# New carnival mask



## Howlinmadjack (Jul 20, 2009)

This is the most recent carnival mask creation, brings my total to 15 now.


----------



## RoxyBlue (Oct 6, 2008)

Creepy!


----------



## Hairazor (Mar 13, 2012)

Did you make this? It is awsssss!


----------



## spokanejoe (Sep 16, 2006)

Very nice. Have you posted pictures of the other 14?


----------



## spinwitch (Jun 14, 2009)

Great! What is it made out of?


----------



## jdubbya (Nov 6, 2005)

Love the colors. Has an old, vintage look to it. Really nice!


----------



## Howlinmadjack (Jul 20, 2009)

Thanks for the compliments y'all, sorry it took so long, been working on a bunch of new props and have been away for a little while. SpokaneJoe, I've posted pics of several of my masks on here over the years, but I can post pics of the ones I have handy.
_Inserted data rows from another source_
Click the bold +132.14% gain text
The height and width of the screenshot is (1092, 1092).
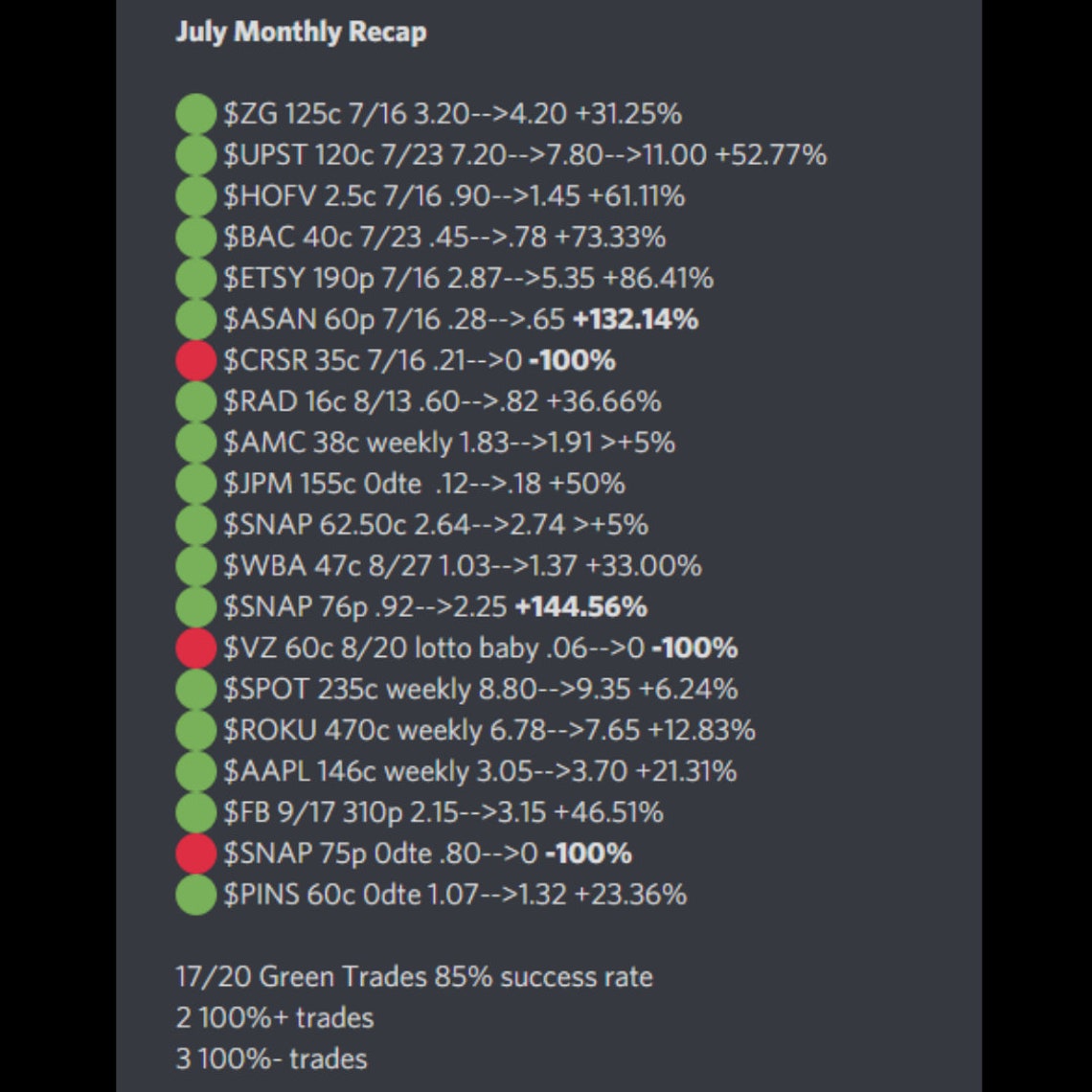click(x=635, y=319)
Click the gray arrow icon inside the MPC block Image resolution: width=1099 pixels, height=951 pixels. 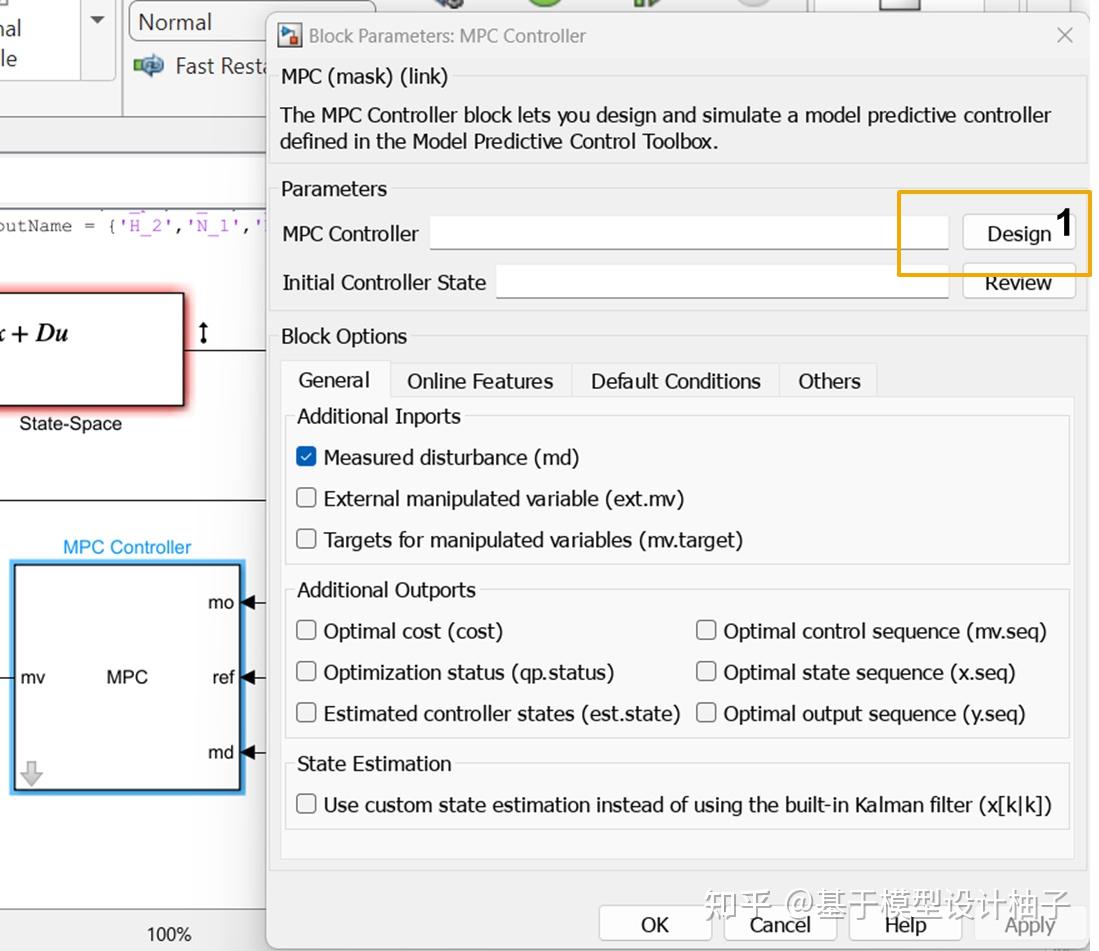coord(31,772)
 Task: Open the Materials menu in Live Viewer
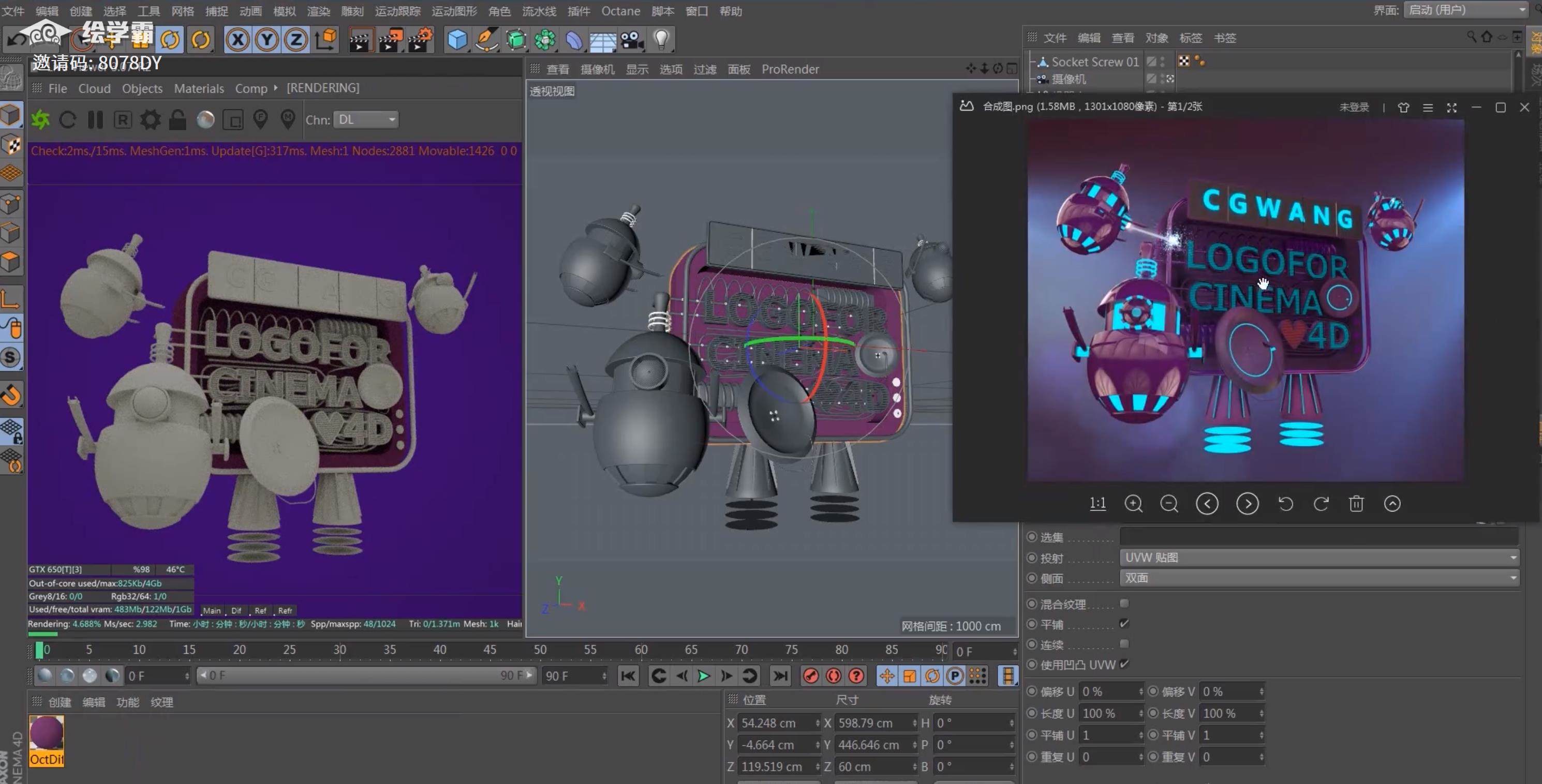click(x=199, y=88)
SpinWitch, they're made out of mache clay over a plaster mold, once they're cured, I pull them off.


----------



## bobzilla (Nov 13, 2008)

Very cool!
Loving the paint work and texture on the mask!
What type/brand mache clay do you use?


----------



## Howlinmadjack (Jul 20, 2009)

bobzilla said:


> Very cool!
> Loving the paint work and texture on the mask!
> What type/brand mache clay do you use?


Thanks Bobzilla, I usually use celluclay, but if I'm making a large prop, I'll make my own as a base, and then use the celluclay over the top of it. Mine tends to come out lumpy, so I just use it as filler.


----------



## Headless (Sep 4, 2011)

Nice work!


----------



## bobzilla (Nov 13, 2008)

Thanks, Jack!
I've used celluclay in the past, but never for making masks.
I like your idea of sculpting over a plaster face. I think I'll give that a try. I need to make a bunch of Krampus elf masks for a project I'm doing for a client.
Where did you get the plaster face from? What do you use as a release agent?
Thanks for all the info!



howlin mad jack said:


> Thanks Bobzilla, I usually use celluclay, but if I'm making a large prop, I'll make my own as a base, and then use the celluclay over the top of it. Mine tends to come out lumpy, so I just use it as filler.


----------